An AI model has no built-in protections against misuse. It’s up to you to build the guardrails and padding around that model. And a key part of that is to “red-team” your system (pretend you’re a bad actor and try to uncover exploits).

Red-teaming and similar risk-management exercises are especially important when your AI model drives a public-facing LLM chatbot. When billions of people are able to poke at your model, it’s quite likely that they will uncover corner cases and unintended uses.

All of this is to say: OpenAI recently tested whether their latest GPT models could be used to create bioweapons.

Building an early warning system for LLM-aided biological threat creation” (OpenAI)
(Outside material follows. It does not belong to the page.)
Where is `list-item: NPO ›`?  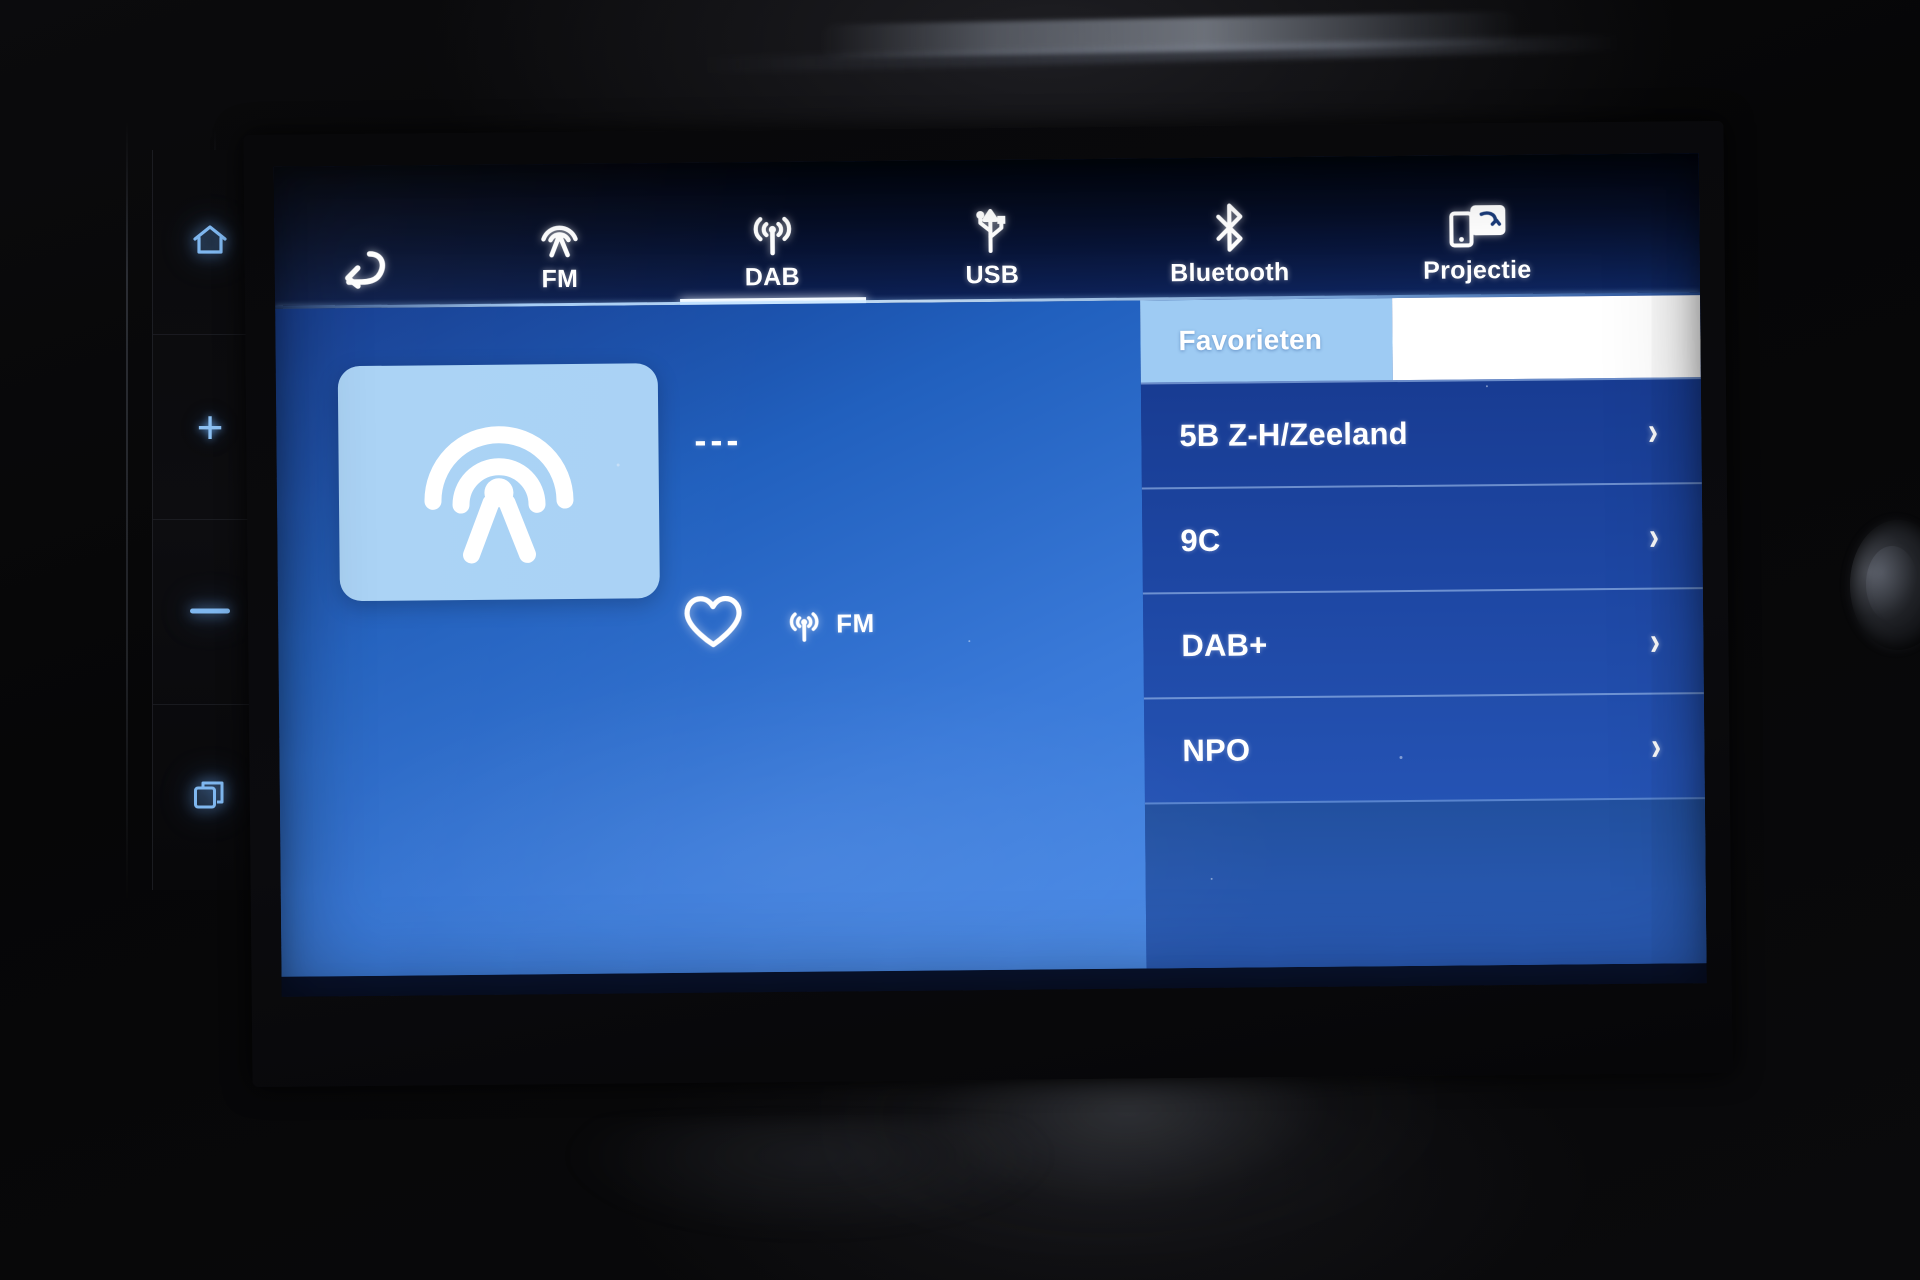 list-item: NPO › is located at coordinates (1424, 748).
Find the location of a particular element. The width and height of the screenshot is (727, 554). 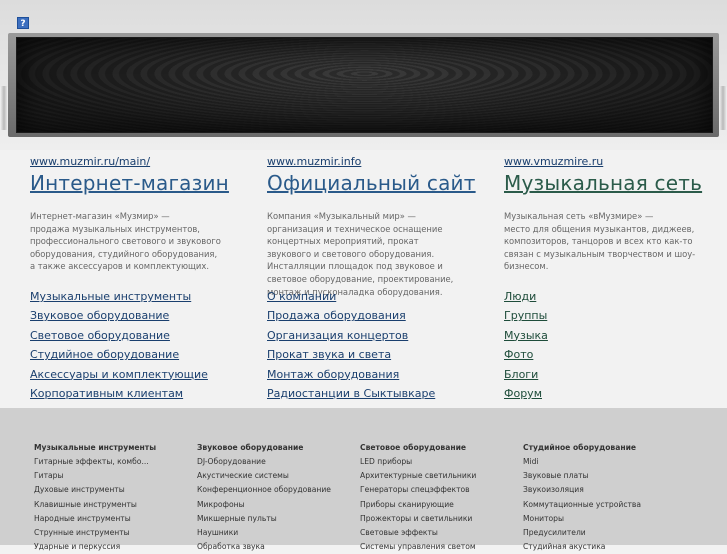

(Credit where it’s due: I originally spotted this in Der Spiegel, which pointed me to the OpenAI writeup: “GPT-4 erleichtert den Bau einer Biowaffe nur ein ganz klein wenig”)

(For additional thoughts on this topic, I recommend my Radar article “Risk Management for AI Chatbots”)

2024/02/08: Putting too much faith in the machines

Companies are in a mad dash to implement and/or buy AI-driven systems. I can see the appeal in automating away mundane tasks. But sometimes AI systems emit wrong answers or even outright nonsense.

To abdicate responsibility to an AI model – especially for sensitive tasks – is simply irresponsible.

Anyway, here’s another story about companies putting too much faith in AI. (At least this one’s not about facial recognition…)

The AI tools that might stop you getting hired” (The Guardian)

But when she re-did her interview not in English but in her native German, she was surprised to find that instead of an error message she also scored decently (73%) – and this time she hadn’t even attempted to answer the questions but read a Wikipedia entry. The transcript the tool had concocted out of her German was gibberish. When the company told her its tool knew she wasn’t speaking English so had scored her primarily on her intonation, she got a robot voice generator to read in her English answers. Again she scored well (79%), leaving Schellmann scratching her head.

What you see here is the last week’s worth of links and quips I have shared on LinkedIn, from Monday through Sunday.

For now I’ll post the notes as they appeared on LinkedIn, including hashtags and sentence fragments. Over time I might expand on these thoughts as they land here on my blog.